What do you think draws in listeners with this song?

“For one, that song was a work tape. It is crazy rare for a work tape to make it in the top 10 in a contest. So I think that definitely set it apart. Also, it is incredibly vulnerable. Talking about someone ‘calling your demons by name’ is not something you hear all the time, but I think everyone has loved someone who knows them that well to the point that when it’s over, there’s this feeling of embarrassment and fear that you let someone in that deeply. Also, the title usually perks people’s ears up!”

You’ve co-written songs for other artists, including Tyler Rich, Ryan Robinette, and Tana Matz. Is the songwriting process different when you’re writing for others?

“Yes, it’s very different! You have to feel out the other artist’s writing style and go with it. I find myself often saying ‘Are you okay with that?’ or something like that to the artist because I don’t want to write a song that they don’t even want to record. You have to let them lead and just humbly offer up your ideas with no ego. And keep in mind that what you think would be the best isn’t always going to be what they think will be. No one’s wrong. It’s just art.
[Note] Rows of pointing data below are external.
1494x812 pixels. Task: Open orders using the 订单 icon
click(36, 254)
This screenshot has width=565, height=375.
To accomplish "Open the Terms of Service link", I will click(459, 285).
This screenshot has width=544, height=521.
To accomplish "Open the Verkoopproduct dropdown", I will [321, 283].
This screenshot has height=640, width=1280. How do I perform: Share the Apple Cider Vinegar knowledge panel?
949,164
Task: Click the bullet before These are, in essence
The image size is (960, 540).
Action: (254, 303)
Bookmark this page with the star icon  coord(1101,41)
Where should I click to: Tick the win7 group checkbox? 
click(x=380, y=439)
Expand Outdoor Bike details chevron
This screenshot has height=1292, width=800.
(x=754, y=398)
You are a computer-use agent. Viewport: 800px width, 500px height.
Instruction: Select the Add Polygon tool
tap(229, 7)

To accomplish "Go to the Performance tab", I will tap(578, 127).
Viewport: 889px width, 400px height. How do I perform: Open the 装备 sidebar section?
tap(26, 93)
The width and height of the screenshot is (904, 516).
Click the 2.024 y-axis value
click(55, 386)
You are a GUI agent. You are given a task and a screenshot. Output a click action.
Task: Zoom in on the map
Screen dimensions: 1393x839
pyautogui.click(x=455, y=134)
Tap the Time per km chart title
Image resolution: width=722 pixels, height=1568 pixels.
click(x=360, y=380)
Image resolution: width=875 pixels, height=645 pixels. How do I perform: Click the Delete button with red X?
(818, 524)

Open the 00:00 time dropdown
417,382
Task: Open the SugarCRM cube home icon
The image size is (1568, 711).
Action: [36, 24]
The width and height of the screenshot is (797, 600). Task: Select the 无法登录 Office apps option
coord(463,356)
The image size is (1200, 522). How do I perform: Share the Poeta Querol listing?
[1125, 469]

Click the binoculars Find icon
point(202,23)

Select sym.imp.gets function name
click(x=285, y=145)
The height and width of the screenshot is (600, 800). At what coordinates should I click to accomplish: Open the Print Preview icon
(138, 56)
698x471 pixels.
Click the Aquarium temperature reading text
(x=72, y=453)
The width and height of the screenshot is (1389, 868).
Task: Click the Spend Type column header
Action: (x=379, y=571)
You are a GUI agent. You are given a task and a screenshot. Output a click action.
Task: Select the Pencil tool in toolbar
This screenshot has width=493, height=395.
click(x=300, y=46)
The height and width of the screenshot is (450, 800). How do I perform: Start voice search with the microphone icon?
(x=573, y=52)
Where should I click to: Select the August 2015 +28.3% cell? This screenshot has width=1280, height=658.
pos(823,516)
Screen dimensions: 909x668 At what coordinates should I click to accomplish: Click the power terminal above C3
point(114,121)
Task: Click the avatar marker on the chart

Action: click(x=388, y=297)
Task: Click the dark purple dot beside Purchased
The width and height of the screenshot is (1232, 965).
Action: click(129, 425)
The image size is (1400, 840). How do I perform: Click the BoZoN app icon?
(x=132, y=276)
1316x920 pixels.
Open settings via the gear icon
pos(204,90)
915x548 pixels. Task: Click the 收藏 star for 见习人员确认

That’s the point!”

If you could open up for any artist on tour right now who would it be?  

“It’s a tie between Kacey Musgraves and John Mayer. (I’m basic, haha)”

What’s your motto or the advice you live by? 

“My favorite quote by Paulo Coehlho, which I quote all the time-

‘Tell your heart that the fear of suffering is worse than the suffering itself. And that no heart has ever suffered when it goes in search of its dreams, because every second of the search is a second’s encounter with God and with eternity.'”

What is your favorite song to belt out in your car? 

“Right now it is ‘Learn To Let Go‘ by Kesha. I love her!”